The government wants to make an example of her. It wants people to know if you speak against Article 370, you show dissent, if you don’t agree with what we did, then we are going to detain you indefinitely, arbitrarily, and illegally, put you behind bars, humiliate you.

Was Ms. Mufti ever asked to sign a bond to get released?

Yes. The pressure the Indian government felt was a couple of weeks ahead of the United National General Assembly meet in October last year. An administrative officer was sent to my mother with the bond sheet. If you read the terms and conditions of the bond sheet, it sounds like we live in a dictatorship or an autocratic government. It said “if I speak or make any statement on abrogation of Article 370 and 35A I am going to be put behind bars.”

Do you think there are takers for the post-August 5 position in J&K?

My mother is against it. What happened last year was wrong then and it’s wrong now and it will be wrong five years down the line. When a huge change happens, when people suffer injustice and oppression, there is a mass movement.

Where do you see J&K a year on, after revocation of its special status?

It looks very grim, bleak, because the BJP’s idea of India is a country where there is hatred against minorities, against Muslims. The BJP’s warped and weird idea of ‘Naya Kashmir’ is about suppressing and disempowering people because the majority of people happen to be Muslims. The ‘Naya Kashmir’ goes well with the ‘Naya India’ they are trying to create. But once it crosses the tipping point, it will not remain the same.

PROMPT A:
Translate this sentence from the interview excerpt into Spanish: "What happened last year was wrong then and it’s wrong now and it will be wrong five years down the line."
PROMPT B:
Please copy the interview excerpt word for word, starting with "Where do you" and going on through "remain the same.".

EXERCISE DATA:
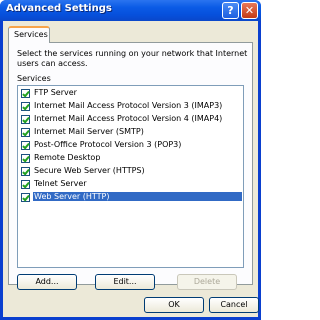 The width and height of the screenshot is (320, 320). What do you see at coordinates (138, 196) in the screenshot?
I see `service-label: Web Server (HTTP)` at bounding box center [138, 196].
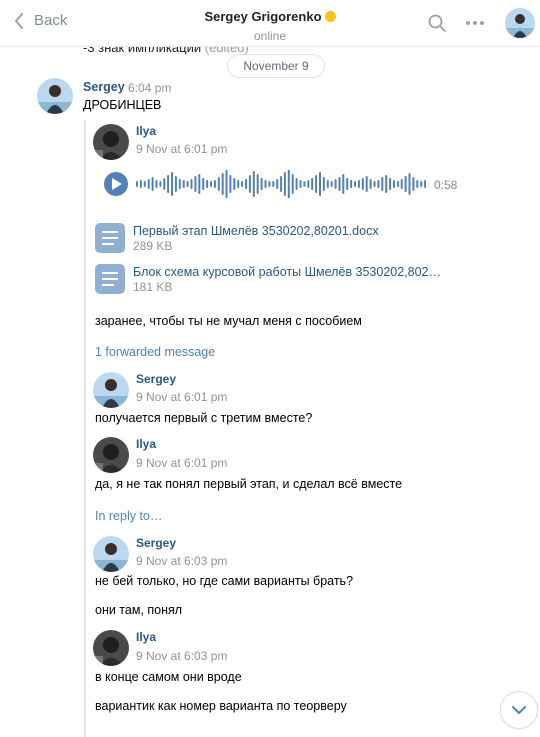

ANSWER AREA A:
Lo que ocurrió el año pasado estuvo mal entonces y está mal ahora y estará mal dentro de cinco años.

ANSWER AREA B:
Where do you see J&K a year on, after revocation of its special status?

It looks very grim, bleak, because the BJP’s idea of India is a country where there is hatred against minorities, against Muslims. The BJP’s warped and weird idea of ‘Naya Kashmir’ is about suppressing and disempowering people because the majority of people happen to be Muslims. The ‘Naya Kashmir’ goes well with the ‘Naya India’ they are trying to create. But once it crosses the tipping point, it will not remain the same.